Sure, I will check 🙂 I am just leaving a comment for you, let me know if something is not clear.

At first sight, I would break each column into its own Quantity. In the end, Quantities are just the field of what you would have in a JSON (or the dataset if you would use HDF5, as another example).

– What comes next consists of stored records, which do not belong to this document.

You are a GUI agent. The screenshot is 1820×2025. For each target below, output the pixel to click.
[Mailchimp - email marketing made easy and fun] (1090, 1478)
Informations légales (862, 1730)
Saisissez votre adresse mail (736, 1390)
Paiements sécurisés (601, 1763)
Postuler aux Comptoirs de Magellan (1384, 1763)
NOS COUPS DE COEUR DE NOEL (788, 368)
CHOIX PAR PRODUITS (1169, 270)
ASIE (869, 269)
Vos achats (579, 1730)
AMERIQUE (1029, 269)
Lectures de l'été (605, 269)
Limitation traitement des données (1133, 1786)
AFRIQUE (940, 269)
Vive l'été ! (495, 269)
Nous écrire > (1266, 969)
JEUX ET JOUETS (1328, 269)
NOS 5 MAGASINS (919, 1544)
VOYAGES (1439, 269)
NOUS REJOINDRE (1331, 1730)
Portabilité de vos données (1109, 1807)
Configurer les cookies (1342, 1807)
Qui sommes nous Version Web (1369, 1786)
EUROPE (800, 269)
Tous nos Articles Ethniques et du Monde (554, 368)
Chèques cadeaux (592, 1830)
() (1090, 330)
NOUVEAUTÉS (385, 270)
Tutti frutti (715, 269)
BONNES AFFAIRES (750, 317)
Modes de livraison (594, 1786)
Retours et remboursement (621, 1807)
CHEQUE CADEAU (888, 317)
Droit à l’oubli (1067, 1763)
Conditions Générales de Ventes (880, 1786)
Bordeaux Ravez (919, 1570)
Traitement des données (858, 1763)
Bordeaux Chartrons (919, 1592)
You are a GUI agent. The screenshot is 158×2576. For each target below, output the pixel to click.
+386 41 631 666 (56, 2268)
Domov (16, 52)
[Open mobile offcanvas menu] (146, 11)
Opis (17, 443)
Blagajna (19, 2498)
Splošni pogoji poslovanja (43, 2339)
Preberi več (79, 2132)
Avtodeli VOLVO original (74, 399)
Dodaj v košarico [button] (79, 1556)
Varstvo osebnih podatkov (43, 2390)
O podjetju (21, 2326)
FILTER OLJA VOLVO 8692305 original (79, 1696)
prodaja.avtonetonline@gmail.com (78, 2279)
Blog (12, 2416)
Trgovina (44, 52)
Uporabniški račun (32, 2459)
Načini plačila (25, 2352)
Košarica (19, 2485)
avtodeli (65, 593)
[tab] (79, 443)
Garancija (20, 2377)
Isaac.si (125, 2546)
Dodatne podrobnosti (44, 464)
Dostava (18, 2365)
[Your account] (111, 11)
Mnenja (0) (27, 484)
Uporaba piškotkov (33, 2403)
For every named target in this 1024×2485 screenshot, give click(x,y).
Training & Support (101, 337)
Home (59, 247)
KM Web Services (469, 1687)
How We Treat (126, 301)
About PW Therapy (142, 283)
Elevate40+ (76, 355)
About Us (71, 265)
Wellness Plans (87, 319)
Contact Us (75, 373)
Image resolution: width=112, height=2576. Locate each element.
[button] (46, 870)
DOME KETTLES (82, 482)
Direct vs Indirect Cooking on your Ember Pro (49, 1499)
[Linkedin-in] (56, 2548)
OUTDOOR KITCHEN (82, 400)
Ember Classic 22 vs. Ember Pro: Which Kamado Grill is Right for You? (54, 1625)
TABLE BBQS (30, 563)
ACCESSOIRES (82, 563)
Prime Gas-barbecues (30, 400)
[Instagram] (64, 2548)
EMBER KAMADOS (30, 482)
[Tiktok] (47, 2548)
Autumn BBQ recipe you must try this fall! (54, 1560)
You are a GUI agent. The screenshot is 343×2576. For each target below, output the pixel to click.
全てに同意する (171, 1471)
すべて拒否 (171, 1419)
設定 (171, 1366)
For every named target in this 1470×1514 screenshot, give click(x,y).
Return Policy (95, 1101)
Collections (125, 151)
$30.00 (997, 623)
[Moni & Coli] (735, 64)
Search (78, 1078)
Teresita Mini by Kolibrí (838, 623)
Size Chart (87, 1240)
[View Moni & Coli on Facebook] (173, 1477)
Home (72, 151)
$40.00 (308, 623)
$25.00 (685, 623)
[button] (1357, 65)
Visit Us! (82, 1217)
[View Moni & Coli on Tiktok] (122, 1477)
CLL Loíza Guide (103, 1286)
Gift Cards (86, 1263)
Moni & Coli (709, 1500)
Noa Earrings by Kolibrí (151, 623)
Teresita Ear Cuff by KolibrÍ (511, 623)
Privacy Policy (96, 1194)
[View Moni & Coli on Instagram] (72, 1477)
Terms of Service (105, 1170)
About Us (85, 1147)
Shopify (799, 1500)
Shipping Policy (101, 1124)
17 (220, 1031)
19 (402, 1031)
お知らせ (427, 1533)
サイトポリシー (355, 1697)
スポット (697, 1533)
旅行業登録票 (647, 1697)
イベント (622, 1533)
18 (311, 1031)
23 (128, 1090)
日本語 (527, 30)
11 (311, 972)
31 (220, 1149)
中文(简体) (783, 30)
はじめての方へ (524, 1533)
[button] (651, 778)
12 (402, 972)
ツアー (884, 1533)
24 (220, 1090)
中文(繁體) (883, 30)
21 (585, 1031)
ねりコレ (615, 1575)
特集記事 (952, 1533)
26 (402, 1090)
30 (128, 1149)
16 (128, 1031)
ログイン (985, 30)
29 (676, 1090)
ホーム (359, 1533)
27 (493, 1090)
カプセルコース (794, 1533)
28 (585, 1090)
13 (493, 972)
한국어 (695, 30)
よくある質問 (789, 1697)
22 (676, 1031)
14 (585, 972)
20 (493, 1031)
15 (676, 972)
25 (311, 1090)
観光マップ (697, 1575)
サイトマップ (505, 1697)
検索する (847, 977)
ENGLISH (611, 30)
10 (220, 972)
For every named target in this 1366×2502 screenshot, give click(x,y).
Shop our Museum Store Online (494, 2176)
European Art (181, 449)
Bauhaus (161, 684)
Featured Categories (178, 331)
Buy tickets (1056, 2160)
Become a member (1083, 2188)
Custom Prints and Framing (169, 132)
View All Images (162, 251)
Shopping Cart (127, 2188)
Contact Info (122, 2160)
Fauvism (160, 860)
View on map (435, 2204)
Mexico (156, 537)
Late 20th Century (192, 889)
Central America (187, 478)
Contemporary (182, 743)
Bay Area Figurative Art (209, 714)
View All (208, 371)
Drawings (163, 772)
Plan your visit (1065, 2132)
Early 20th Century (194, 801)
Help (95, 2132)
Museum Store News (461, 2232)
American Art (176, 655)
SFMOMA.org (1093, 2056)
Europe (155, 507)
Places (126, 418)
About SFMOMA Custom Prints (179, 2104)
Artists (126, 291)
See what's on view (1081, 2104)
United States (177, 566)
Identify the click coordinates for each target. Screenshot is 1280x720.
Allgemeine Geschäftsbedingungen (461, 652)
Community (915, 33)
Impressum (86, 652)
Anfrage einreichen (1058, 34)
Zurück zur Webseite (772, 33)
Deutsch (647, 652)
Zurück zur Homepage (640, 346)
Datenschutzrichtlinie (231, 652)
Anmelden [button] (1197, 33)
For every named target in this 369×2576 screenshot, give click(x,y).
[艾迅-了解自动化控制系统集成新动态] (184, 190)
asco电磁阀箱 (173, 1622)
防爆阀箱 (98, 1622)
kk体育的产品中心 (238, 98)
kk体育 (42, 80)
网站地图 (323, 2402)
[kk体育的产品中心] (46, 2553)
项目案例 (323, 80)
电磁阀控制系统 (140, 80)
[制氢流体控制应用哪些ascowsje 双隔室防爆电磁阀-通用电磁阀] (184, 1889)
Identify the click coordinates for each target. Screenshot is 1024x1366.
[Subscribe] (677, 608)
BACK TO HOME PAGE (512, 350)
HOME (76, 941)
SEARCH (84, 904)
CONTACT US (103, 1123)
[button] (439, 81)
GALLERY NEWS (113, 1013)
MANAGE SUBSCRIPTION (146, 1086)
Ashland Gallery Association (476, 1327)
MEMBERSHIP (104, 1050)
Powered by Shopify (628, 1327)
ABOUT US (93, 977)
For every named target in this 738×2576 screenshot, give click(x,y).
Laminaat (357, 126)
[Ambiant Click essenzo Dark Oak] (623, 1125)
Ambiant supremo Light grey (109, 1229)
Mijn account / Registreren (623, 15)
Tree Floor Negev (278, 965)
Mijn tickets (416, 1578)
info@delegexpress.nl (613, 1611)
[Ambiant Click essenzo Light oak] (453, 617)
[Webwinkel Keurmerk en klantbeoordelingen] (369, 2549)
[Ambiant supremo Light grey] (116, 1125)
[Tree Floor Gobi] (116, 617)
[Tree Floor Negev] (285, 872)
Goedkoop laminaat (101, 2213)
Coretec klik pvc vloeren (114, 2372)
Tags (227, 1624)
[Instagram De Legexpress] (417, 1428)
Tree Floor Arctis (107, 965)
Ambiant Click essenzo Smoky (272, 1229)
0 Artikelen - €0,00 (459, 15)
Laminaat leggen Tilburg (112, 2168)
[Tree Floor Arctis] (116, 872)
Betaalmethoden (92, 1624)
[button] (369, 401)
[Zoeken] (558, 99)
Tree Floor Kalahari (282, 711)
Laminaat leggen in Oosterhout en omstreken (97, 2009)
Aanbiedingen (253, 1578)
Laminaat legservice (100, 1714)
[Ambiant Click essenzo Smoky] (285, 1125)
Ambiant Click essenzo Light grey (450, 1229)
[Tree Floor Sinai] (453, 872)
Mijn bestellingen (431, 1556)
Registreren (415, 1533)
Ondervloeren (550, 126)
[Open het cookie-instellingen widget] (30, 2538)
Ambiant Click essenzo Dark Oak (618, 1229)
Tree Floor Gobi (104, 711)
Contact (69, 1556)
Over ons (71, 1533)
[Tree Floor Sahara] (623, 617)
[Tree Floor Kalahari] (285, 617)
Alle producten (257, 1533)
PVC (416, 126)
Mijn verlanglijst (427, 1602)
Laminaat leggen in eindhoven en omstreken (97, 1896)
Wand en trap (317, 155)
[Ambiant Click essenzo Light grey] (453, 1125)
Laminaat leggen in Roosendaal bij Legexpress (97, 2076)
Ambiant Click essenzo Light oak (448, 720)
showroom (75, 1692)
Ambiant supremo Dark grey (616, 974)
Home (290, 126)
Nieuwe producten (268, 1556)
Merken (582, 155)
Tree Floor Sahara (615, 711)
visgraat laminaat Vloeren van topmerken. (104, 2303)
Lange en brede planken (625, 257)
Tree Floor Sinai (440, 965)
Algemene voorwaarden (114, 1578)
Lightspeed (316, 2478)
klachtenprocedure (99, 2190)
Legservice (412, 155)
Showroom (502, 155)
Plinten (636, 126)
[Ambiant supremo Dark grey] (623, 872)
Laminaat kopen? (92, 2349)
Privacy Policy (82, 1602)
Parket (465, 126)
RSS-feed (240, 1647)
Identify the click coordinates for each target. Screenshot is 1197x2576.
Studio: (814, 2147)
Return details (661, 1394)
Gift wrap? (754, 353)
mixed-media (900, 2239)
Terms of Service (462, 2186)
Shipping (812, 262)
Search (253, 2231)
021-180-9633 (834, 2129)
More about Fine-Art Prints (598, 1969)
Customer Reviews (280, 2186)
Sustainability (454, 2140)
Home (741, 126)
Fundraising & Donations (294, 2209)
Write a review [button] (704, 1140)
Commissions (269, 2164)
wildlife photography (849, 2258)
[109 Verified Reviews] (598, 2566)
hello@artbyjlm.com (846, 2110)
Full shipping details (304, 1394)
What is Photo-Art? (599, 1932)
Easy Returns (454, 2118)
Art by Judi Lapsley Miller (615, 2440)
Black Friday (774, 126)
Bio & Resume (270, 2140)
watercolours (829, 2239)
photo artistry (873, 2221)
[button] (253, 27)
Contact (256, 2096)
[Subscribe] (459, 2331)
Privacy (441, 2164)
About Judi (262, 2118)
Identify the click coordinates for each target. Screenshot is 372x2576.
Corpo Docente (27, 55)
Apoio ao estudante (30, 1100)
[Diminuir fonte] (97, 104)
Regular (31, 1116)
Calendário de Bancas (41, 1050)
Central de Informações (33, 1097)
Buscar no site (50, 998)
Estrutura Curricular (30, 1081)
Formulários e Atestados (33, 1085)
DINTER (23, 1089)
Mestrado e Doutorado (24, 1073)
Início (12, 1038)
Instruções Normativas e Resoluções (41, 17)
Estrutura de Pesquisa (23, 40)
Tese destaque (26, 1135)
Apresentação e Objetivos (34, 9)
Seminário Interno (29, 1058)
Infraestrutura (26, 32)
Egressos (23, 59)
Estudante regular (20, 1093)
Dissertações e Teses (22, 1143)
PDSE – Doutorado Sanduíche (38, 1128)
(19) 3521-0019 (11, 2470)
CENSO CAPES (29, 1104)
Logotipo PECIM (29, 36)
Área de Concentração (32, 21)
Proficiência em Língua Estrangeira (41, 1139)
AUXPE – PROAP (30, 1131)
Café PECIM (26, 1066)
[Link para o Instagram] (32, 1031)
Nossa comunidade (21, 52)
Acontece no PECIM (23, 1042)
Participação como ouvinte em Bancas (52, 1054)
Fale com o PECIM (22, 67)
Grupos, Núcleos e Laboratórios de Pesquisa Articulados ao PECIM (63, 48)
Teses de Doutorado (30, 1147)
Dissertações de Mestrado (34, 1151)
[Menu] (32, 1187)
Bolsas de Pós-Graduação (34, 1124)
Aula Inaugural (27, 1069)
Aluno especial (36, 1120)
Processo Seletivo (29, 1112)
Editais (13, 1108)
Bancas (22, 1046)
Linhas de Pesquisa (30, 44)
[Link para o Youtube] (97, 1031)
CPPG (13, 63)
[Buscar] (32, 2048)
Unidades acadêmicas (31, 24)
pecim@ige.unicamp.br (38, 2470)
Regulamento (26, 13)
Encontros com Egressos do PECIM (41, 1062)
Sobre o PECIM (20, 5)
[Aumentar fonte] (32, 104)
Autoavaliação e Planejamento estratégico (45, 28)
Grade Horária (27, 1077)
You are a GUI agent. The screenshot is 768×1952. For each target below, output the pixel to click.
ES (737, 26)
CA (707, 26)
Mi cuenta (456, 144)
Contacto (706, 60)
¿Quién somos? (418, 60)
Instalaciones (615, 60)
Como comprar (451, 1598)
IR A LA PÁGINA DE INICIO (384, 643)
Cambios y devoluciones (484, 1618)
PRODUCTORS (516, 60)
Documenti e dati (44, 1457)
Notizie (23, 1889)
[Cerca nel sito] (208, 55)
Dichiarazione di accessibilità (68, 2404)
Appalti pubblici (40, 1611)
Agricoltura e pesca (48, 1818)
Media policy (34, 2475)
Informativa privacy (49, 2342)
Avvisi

Furthermore, I can imagine you can classify by defining a SubSection to group all columns data as Quantities; something like:

class UVVisData(ArchiveSection):
    """
    A base section used to define the UV-Vis data quantities.
    """

    excited_state_number = Quantity(
        type = int,
        description="""
        The excited state number as an integer...
        """

    frequency = Quantity(
        type = np.float64,
        unit='THz',  # check if this units are correct :-)
        description="""
        The excited state number as an integer...
        """

     # Other columns as quantities defined here.

class ModelData(Entity):
    """
    A base section used to specify the system solver information used for simulations.
    """
    ...

    uv_vis_data = SubSection(sub_section=UVVisData.m_def, repeats=False)

Note the repeats for the SubSection, in case this is a list of UVVisData, repeats should be changed to True.